■ **LISTA DE TAREAS**:
1) Según la nota sobre la Cappro en el BID, ¿qué factores impulsan a Paraguay en este momento clave para atraer inversiones? Enumera todos.
2) Continúa la nota sobre la Cappro en el BID a partir de su última oración.

Mercados y capitales: la oportunidad que Paraguay no puede perder, según gremio

Cappro en el BID
El presidente de la Cappro y director Ejecutivo de ADM participó en uno de los paneles de la Asamblea del BID.

El presidente de la Cámara Paraguaya de Procesadores de Oleaginosas y Cereales (Cappro), Raúl Valdez, afirmó que el país atraviesa un momento clave para posicionarse como destino de inversiones, impulsado por el acceso a mercados, el apoyo de organismos multilaterales y el desarrollo de nuevas industrias.

El titular de la Cappro, se refirió a las Reuniones Anuales y Asambleas del Banco Interamericano de Desarrollo, que tuvo por tercera ocasión como sede a Paraguay. Comentó que el evento representa una vidriera para el país, porque brinda la oportunidad de mostrar por qué se está dando este “pujante crecimiento económico” y cómo Paraguay está marcando presencia internacional, tanto con las exportaciones como con los planes de inversión y el potencial de crecimiento y desarrollo industrial.

■ **FILAS PROPORCIONADAS**:
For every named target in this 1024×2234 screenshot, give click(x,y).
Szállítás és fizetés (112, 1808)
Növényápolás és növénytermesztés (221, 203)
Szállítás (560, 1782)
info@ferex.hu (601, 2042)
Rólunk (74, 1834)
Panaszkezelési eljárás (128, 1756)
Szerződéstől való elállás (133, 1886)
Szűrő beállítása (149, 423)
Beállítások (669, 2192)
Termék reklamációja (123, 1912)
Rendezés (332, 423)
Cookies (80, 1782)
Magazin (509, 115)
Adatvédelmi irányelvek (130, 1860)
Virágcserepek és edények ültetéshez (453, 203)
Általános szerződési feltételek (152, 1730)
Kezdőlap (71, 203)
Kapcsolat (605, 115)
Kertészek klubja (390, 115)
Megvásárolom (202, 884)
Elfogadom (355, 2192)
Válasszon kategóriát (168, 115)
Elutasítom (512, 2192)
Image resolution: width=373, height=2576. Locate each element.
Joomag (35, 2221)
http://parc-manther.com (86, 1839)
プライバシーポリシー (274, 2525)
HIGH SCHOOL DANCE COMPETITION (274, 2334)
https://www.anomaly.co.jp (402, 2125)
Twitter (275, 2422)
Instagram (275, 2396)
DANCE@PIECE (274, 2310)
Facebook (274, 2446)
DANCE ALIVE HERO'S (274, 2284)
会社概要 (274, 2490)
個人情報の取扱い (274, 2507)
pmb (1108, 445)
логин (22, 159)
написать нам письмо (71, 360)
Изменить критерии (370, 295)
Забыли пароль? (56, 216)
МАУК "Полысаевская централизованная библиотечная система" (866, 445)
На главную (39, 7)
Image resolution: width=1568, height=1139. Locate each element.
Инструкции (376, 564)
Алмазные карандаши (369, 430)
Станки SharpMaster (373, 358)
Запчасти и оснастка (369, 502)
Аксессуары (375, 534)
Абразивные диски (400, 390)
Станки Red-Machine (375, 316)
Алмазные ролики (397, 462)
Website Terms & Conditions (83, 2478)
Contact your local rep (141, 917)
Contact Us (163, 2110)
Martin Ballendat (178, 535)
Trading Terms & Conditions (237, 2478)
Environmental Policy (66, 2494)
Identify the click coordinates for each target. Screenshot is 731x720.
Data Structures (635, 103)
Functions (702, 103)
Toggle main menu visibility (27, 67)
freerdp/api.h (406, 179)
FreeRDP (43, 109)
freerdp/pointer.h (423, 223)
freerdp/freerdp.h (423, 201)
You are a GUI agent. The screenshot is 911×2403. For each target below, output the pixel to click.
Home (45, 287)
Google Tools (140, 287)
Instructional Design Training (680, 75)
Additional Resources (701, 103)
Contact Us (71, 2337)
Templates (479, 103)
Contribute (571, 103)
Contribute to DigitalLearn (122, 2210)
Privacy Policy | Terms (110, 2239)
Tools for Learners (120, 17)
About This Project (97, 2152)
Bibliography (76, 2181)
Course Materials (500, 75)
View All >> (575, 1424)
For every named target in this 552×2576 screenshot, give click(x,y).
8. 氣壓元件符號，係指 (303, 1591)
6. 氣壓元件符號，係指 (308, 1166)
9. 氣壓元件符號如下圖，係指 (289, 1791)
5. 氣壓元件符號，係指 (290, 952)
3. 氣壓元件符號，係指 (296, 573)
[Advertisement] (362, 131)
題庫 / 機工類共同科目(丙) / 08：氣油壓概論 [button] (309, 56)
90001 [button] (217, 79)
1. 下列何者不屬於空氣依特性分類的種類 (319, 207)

■ **RESPUESTAS POR TAREA**:
1)
- El acceso a mercados
- El apoyo de organismos multilaterales
- El desarrollo de nuevas industrias

2)
Señaló que la Asamblea del BID llega en un momento decisivo, ya se espera la ratificación completa en el Senado del acuerdo entre la Unión Europea y el Mercosur. Esto propicia que el país pueda demostrar su potencial y proyectarse a nivel internacional.

El papel del sector privado

Indicó que el sector privado cumple un rol y una responsabilidad clave en impulsar el desarrollo económico del país. Agregó que, si las condiciones están dadas, los privados deben tener la capacidad de aprovechar esas oportunidades.

“El acceso al mercado es la oportunidad. El desafío es la competitividad: cómo aprovechamos el acceso a los capitales y a los mercados, qué modelo elige Paraguay para poder desarrollarse. En ese sentido, el apoyo absolutamente relevante que brinda el BID al sector privado sería el acceso a esos capitales que, en conjunto con la integración regional, la logística y las inversiones industriales, pueden impulsar el crecimiento”, indicó.

Valdez señaló que Paraguay puede convertirse en un actor relevante en la economía regional e incluso global.

Consultado sobre qué implica que un organismo multilateral como el BID apueste por Paraguay y el desafío que representa para el país en materia de transparencia y seguridad jurídica para los inversores, Valdez respondió: que el contexto y el marco jurídico y regulatorio en el que se está dando esta situación ya muestran cierta madurez y una clara decisión de avanzar por ese camino.

El riesgo país

Precisó que, ante cualquier tipo de inversión, lo primero que se evalúa es el riesgo país. En ese aspecto, Paraguay logró hitos importantes, como el grado de inversión al que accedió, lo que respalda la confiabilidad del país y demuestra por qué tiene condiciones de seguir creciendo.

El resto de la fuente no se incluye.